##### Data #####

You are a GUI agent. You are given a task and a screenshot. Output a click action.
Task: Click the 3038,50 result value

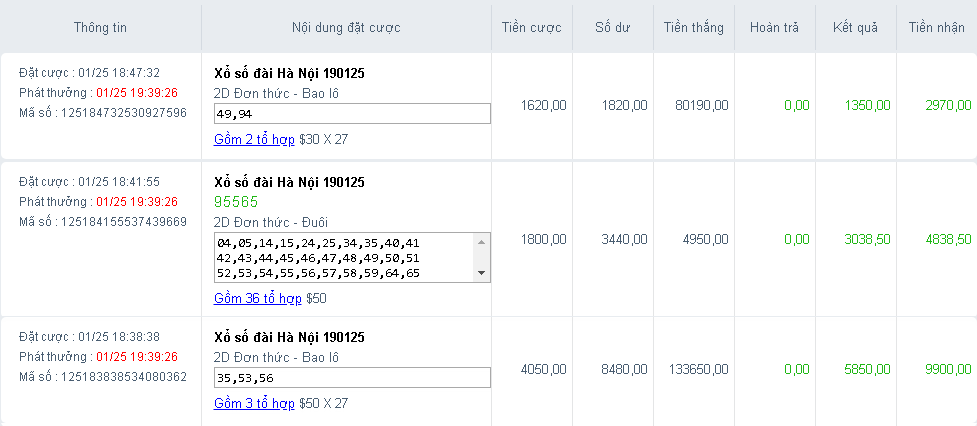(867, 239)
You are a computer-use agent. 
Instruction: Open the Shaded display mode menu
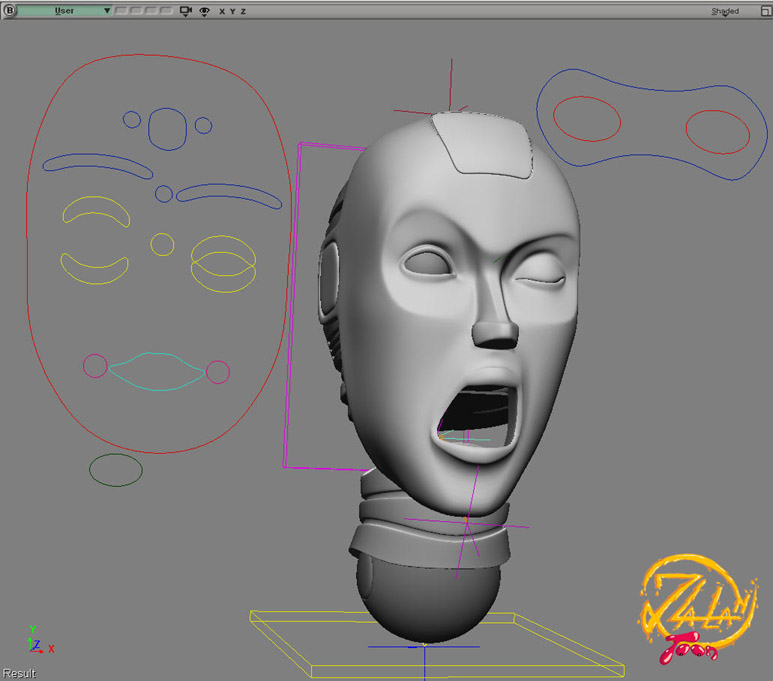coord(725,11)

#####

**What you are asked to do**: Set down the entries above exactly, and keep every picture out of your copy.

**Response for this exercise**:
You are a GUI agent. You are given a task and a screenshot. Output a click action.
Task: Click the 3038,50 result value

(867, 239)
You are a computer-use agent. 
Instruction: Open the Shaded display mode menu
coord(725,11)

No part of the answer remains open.